Murder, Madame?
Gilded Balloon Main Theatre
Rating: ***
The case of Lea and Christine Papin, two sisters in service in France who savagely murdered their mistress, was a cause célèbre in the 30s. Jean Genet famously turned the story into a play, The Maids. The theatre company The Tell Tale Hearts add two things to the tale: a grisly humour and a suggestion that the sisters were playing out the troubles within their own relationship, as much as the tensions with their mistress. The girls loved each other as much as they hated Madame (indeed, they had a sexual relationship). Here love and hate become one as the sisters don red noses and plan murder like savage clowns.
It begins brilliantly with Madame reclining on a chaise longue draped in red velvet, or perhaps blood, and continues in similar imaginative vein with a peep-show puppet theatre in which we witness the murder and the maids' imagined guillotine. This is all good stuff, full of comic menace, and has all the more force when the reclining Madame is revealed as a life-size puppet. But the show never again finds the delicate balance between comedy and violence, and overall there is an uncertainty of pitch, as if it would like to be erotic but doesn't want to offend the kids at 12.30pm.
But it's an interesting premise, and if the company could only turn its back on the spectre of Genet and use the puppets both more playfully and more purposefully, this could be a great little show.
• Till August 30. Box-office: 0131-226 2151.
Fantastical Voyage
Komedia @ Southside
Rating: ****
There's this big stage, right, and there are these two men, right, and they've got some coloured lights, and some really good music, and somehow, out of that, they conjure up 20,000 Leagues Under the Sea, and Clash of the Titans, and Jurassic Park, and chuck in Biggles and James Bond and It Ain't Half Hot Mum to make sure we get our money's worth.

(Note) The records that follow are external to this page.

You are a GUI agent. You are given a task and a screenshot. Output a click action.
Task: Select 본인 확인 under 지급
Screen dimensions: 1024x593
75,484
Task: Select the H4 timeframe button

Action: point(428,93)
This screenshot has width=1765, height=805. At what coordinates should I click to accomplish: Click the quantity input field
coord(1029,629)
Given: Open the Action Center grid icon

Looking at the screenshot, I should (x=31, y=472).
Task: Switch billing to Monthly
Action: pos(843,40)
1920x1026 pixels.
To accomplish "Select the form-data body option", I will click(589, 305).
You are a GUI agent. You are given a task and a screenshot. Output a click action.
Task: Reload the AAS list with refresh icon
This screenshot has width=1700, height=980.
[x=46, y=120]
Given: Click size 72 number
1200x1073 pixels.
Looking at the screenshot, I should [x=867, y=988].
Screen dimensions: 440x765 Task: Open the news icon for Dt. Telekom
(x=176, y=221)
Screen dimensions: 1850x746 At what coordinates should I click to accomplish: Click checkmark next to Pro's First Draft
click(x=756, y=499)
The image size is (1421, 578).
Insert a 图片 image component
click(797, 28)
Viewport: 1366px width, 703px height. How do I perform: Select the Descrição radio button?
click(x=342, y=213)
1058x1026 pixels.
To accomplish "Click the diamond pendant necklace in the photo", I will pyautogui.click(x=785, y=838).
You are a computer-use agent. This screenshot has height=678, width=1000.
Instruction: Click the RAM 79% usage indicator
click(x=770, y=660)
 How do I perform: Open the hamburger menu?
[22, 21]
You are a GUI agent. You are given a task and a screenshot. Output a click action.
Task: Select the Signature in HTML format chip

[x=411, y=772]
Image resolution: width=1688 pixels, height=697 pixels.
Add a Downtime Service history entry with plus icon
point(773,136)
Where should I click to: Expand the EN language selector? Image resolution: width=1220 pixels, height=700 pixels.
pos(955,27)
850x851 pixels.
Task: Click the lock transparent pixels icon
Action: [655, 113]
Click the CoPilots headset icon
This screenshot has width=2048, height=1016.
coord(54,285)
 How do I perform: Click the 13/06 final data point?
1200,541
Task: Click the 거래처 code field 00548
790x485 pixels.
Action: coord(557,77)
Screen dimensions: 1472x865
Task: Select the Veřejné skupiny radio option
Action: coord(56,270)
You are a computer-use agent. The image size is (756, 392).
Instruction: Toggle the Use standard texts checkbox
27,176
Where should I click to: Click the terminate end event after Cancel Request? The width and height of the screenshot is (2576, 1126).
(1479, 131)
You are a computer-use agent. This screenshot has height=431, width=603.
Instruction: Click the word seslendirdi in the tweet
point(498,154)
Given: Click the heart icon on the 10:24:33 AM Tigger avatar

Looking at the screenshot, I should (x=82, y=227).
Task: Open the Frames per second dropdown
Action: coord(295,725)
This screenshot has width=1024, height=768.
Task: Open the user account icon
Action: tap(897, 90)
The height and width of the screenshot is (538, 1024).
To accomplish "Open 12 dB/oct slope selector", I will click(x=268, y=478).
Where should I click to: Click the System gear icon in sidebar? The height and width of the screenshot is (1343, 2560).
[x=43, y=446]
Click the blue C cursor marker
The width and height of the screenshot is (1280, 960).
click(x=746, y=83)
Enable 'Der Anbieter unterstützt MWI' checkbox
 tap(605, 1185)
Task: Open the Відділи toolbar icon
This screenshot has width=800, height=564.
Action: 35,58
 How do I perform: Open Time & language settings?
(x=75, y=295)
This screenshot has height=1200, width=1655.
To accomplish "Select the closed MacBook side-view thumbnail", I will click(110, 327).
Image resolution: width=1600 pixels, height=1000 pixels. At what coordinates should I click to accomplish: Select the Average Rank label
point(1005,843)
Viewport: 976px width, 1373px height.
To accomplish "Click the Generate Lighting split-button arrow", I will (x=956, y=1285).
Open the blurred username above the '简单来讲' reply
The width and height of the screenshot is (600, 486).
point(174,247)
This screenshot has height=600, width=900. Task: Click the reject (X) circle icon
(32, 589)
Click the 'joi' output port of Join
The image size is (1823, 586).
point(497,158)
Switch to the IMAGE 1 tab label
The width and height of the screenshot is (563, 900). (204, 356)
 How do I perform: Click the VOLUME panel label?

When Wayne Forester and Gavin Robertson (who also wrote this show) told their mums they wanted to be actors, they probably didn't envisage themselves making beeping noises and flapping their hands to create butterflies. But this painstakingly detailed, hilarious play requires the actors to play not just Commander Harry Pepper (fencing master, cricketer and boxing champion, when he's not saving the world from devilish Mr Bigs) and his trusty sidekick Tom Allison, but submarines, dinosaurs, giant squid, wise old men and, of course, villains.
A theatrical technique that draws on every boy's fantasy game ("I was the Spitfire, you were the Bismarck ") is used brilliantly (a credit to director Andy Taylor) to summon up a whole world. It's the fringe at its best: imagination instead of big bucks. In the words of the commander, "Good show." - Bibi van der Zee
• Till August 29. Box-office: 0131-667 2212.